И он бросил кости, пока говорил. Выпали шестерки.
— Вы могли бы выбросить это, Петровский, — сказал он, указывая на них.
Я испытывал сильное искушение, но устоял.
— Нет, нет, — сказал я, — только не мои бриллиантовые запонки. Они — семейная реликвия; и… и я напишу своему отцу завтра.
— Как кающийся хороший маленький мальчик, — сказал де Ланси с нетерпеливым жестом. — Ерунда; ставьте запонки. Я убежден, что вы победите.
— Скажите, скорее, вы уверены, что победите, де Ланси. Разве вы уже не лишили меня всего?
— Наглец! — воскликнул он. — Неужели вы думаете, что я ценю этот ничтожный выигрыш?
— Я думаю, вы поняли то, что я сказал.
— Лжец!
Едва это слово слетело с его губ, как я плеснул ему в лицо бокал вина. В следующее мгновение все смешалось. Последовал обмен ударами, стол был опрокинут, свет погас. Я получил тяжелую рану в висок от падения и потерял сознание.
Когда я пришел в себя, то лежал на диване в комнате, а надо мной склонился врач. Утреннее солнце лилось в окна. Все мои спутники ушли, никто не знал, куда.
— В чем дело? — слабо спросил я. — Я умираю?
Врач покачал головой.
— Вы серьезно ранены, — сказал он, — но, если будете вести себя спокойно и с осторожностью, вы поправитесь. Могу я пообщаться с вашими друзьями?
— Напишите моему отцу, — пробормотал я. — Вы найдете его… его адрес в моей записной книжке.
Врач взял ручку и бумагу и немедленно написал, частично под мою диктовку, а частично исходя из своего мнения о моем состоянии. Затем он сказал, что мне не следует волноваться и что я должен, прежде всего, избегать волнения. Когда он произнес эти слова и поднялся, чтобы уйти, внезапная мысль или, скорее, внезапное предчувствие поразило меня.
Я поднес руку к груди. Мои бриллиантовые запонки пропали!
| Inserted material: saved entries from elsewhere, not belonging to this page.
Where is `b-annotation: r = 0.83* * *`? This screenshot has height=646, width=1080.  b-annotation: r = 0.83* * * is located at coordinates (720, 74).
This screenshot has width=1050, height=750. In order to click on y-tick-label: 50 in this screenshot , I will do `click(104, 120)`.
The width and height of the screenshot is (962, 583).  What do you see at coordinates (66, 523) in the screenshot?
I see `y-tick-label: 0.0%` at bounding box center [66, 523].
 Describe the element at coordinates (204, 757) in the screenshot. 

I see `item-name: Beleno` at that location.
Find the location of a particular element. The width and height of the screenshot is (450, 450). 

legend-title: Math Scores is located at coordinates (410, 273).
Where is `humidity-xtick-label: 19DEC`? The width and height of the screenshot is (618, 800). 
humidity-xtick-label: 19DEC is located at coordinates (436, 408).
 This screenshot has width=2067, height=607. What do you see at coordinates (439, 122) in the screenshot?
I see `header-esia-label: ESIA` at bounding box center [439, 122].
После этого я больше ничего не помню. Шок произвел на меня тот самый эффект, которого так старался избежать врач. Я снова потерял сознание и, вернувшись к жизни, впал в состояние бредовой лихорадки. В течение многих недель я находился на пороге могилы; и когда я, наконец, пришел в себя, то обнаружил, что мои дорогие отец и мать рядом со мной. Они поспешили на помощь и простили меня, и их нежным заботам я был обязан своим вторым существованием. Как только мое здоровье сносно поправилось, мой отец вернулся на несколько недель в Россию, закрыл свой бизнес, реализовал свое состояние в деньги и вернулся во Францию независимым человеком. Этот превосходный родитель недолго пережил случившиеся перемены. Не прошло и двух лет с того момента, как он обосновался в Париже, и он умер; моя мать пережила его всего на несколько месяцев. Они оставили меня наслаждаться королевским состоянием, которым прежний опыт научил меня достойно пользоваться. Я не пью и не играю в азартные игры. Я провожу свою жизнь главным образом в путешествиях. Я никогда не был женат и не думаю, что когда-нибудь женюсь, потому что Катрина всегда присутствует в моем сердце, и когда я потерял ее, то потерял способность любить. С тех пор прошло пятнадцать лет. Я странствовал по многим землям: ступал по развалинам Фив и будил эхо Помпеи; стрелял в буйволов в западных прериях и преследовал диких кабанов в лесах Вестфалии. Сейчас я на пути в Данию, но намерен задержаться на несколько дней в Брюсселе, где, вероятно, буду иметь удовольствие снова встретиться с вами.